WRITTEN TASK :: Please return the stretch of records from the line containing "Given: Click the calculator icon beside 结果" through the line containing "Action: [1300, 486]", both included, copied word for word. Leave the pictures out of your answer.
== GIVEN DATA ==
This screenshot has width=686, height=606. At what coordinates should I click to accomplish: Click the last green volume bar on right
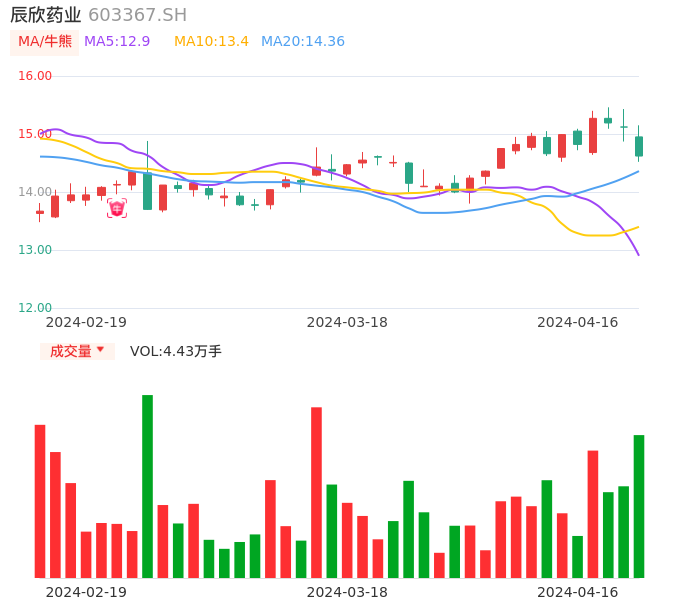click(639, 506)
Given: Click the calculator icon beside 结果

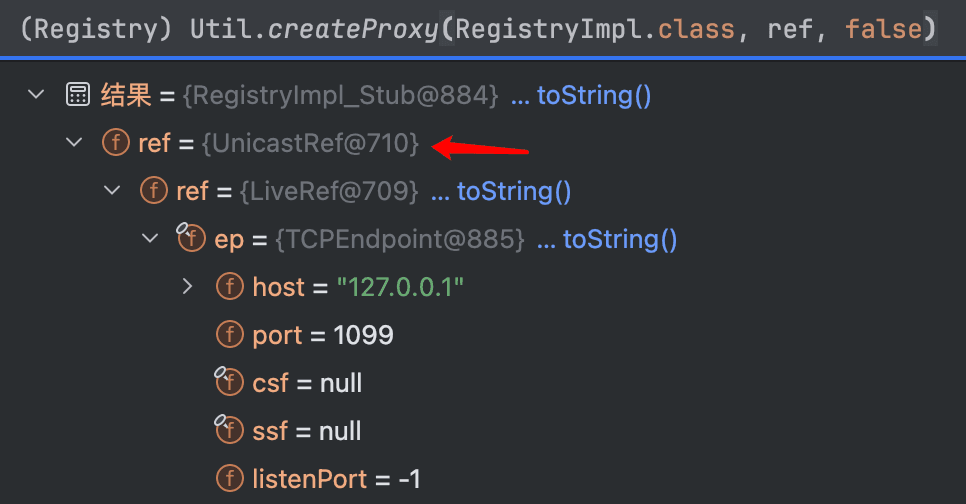Looking at the screenshot, I should 78,96.
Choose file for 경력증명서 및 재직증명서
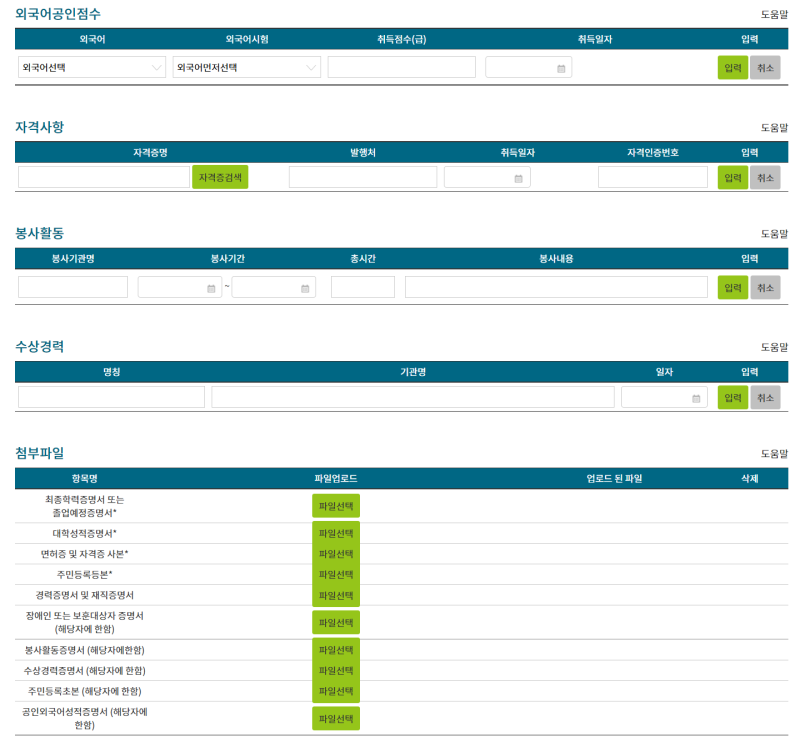This screenshot has height=742, width=800. 335,595
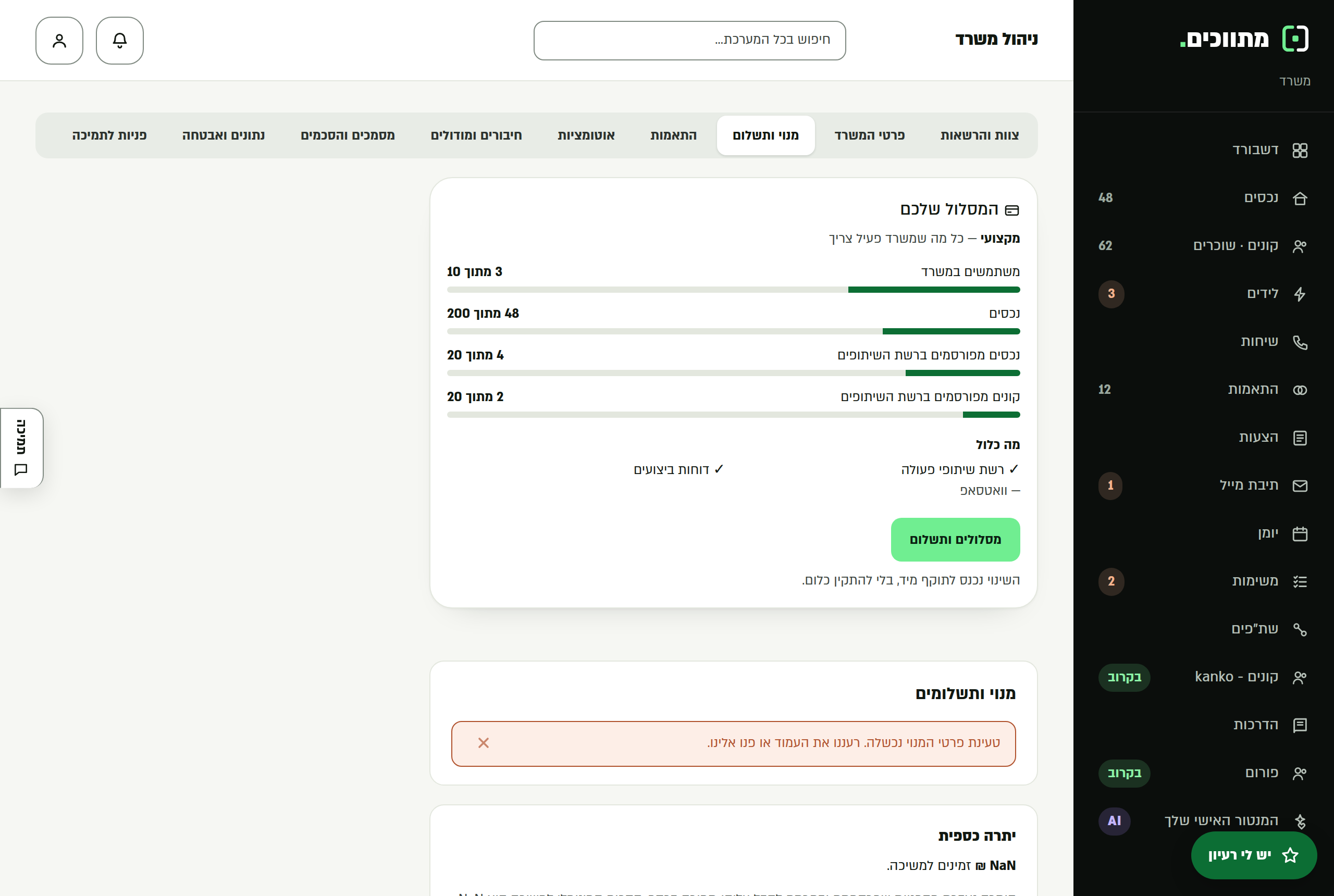The width and height of the screenshot is (1334, 896).
Task: Click the envelope icon for תיבת מייל
Action: [1300, 486]
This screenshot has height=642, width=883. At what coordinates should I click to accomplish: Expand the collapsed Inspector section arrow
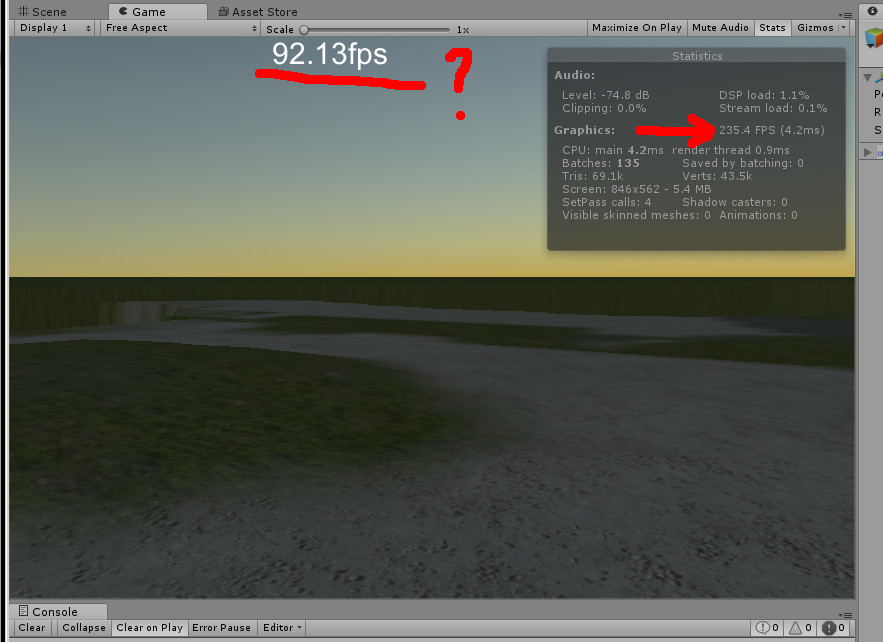coord(866,153)
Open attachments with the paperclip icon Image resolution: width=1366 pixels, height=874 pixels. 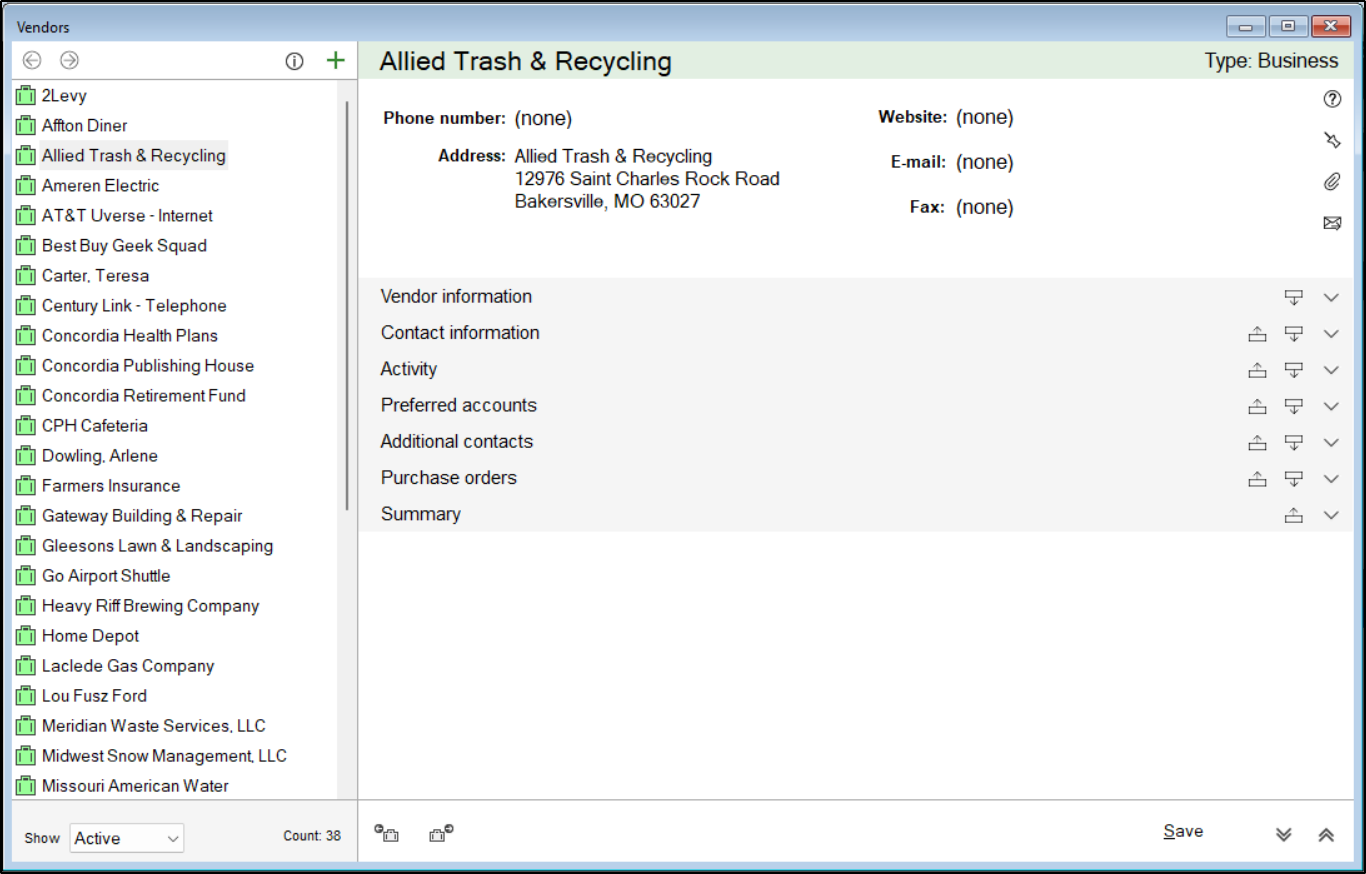coord(1331,182)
===
WRITTEN ANSWER ::
Given: Click the calculator icon beside 结果

Looking at the screenshot, I should 78,96.
Choose file for 경력증명서 및 재직증명서
This screenshot has height=742, width=800. 335,595
The width and height of the screenshot is (1334, 896).
Task: Click the envelope icon for תיבת מייל
Action: [1300, 486]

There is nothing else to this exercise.